17 breaking releases

0.18.0 Nov 20, 2020
0.16.0 Sep 23, 2020
0.14.0 Jun 15, 2020

#120 in Algorithms

Download history 18/week @ 2020-08-20 16/week @ 2020-08-27 65/week @ 2020-09-03 16/week @ 2020-09-17 18/week @ 2020-09-24 22/week @ 2020-10-01 2/week @ 2020-10-08 9/week @ 2020-10-15 20/week @ 2020-10-22 22/week @ 2020-10-29 10/week @ 2020-11-05 18/week @ 2020-11-12 22/week @ 2020-11-19 24/week @ 2020-11-26

76 downloads per month

MIT/Apache

145KB
3K SLoC

Poi

a pragmatic point-free theorem prover assistant

Standard Library

=== Poi Reduce 0.18 ===
Type `help` for more information.
> and[not]
and[not]
or
∵ and[not] => or
<=>  not · nor
     ∵ not · nor <=> or
∴ or

To run Poi Reduce from your Terminal, type:

cargo install --example poireduce poi

Then, to run:

poireduce

Example: Length of concatenated lists

Poi lets you specify a goal and automatically prove it.

For example, when computing the length of two concatenated lists, there is a faster way, which is to compute the length of each list and add them together:

> goal len(a)+len(b)
new goal: (len(a) + len(b))
> len(a++b)
len((a ++ b))
depth: 1 <=>  (len · concat)(a)(b)
     ∵ (f · g)(a)(b) <=> f(g(a)(b))
.
(len · concat)(a)(b)
(concat[len] · (len · fst, len · snd))(a)(b)
∵ len · concat => concat[len] · (len · fst, len · snd)
(add · (len · fst, len · snd))(a)(b)
∵ concat[len] => add
depth: 0 <=>  ((len · fst)(a)(b) + (len · snd)(a)(b))
     ∵ (f · (g0, g1))(a)(b) <=> f(g0(a)(b))(g1(a)(b))
((len · fst)(a)(b) + (len · snd)(a)(b))
(len(a) + (len · snd)(a)(b))
∵ (f · fst)(a)(_) => f(a)
(len(a) + len(b))
∵ (f · snd)(_)(a) => f(a)
∴ (len(a) + len(b))
Q.E.D.

The notation concat[len] is a "normal path", which lets you transform into a more efficient program.

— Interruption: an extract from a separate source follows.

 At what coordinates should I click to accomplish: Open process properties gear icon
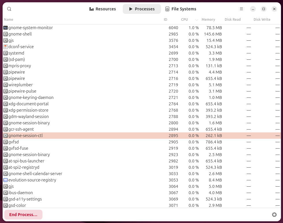tap(274, 215)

Normal paths are composable and point-free, unlike their equational representations.

Example: Levenshtein proof search

For deep automated theorem proving, Poi uses Levenshtein distance heuristic. This is simply the minimum single-character edit distance in text representation.

Try the following:

> goal a + b + c + d
> d + c + b + a
> auto lev

The command auto lev tells Poi to automatically pick the equivalence with smallest Levenshtein distance found in any sub-proof.

Introduction to Poi and Path Semantics

In "point-free" or "tacit" programming, functions do not identify the arguments (or "points") on which they operate. See Wikipedia article.

Poi is an implementation of a small subset of Path Semantics. In order to explain how Poi works, one needs to explain a bit about Path Semantics.

Path Semantics is an extremely expressive language for mathematical programming, which has a "path-space" in addition to normal computation. If normal programming is 2D, then Path Semantics is 3D. Path Semantics is often used in combination with Category Theory, Logic, etc.

A "path" (or "normal path") is a way of navigating between functions, for example:

and[not] <=> or

Translated into words, this sentence means:

If you flip the input and output bits of an `and` function,
then you can predict the output directly from the input bits
using the function `or`.

In normal programming, there is no way to express this idea directly, but you can represent the logical relationship as an equation:

not(and(a, b)) = or(not(a), not(b))

This is known as one of De Morgan's laws.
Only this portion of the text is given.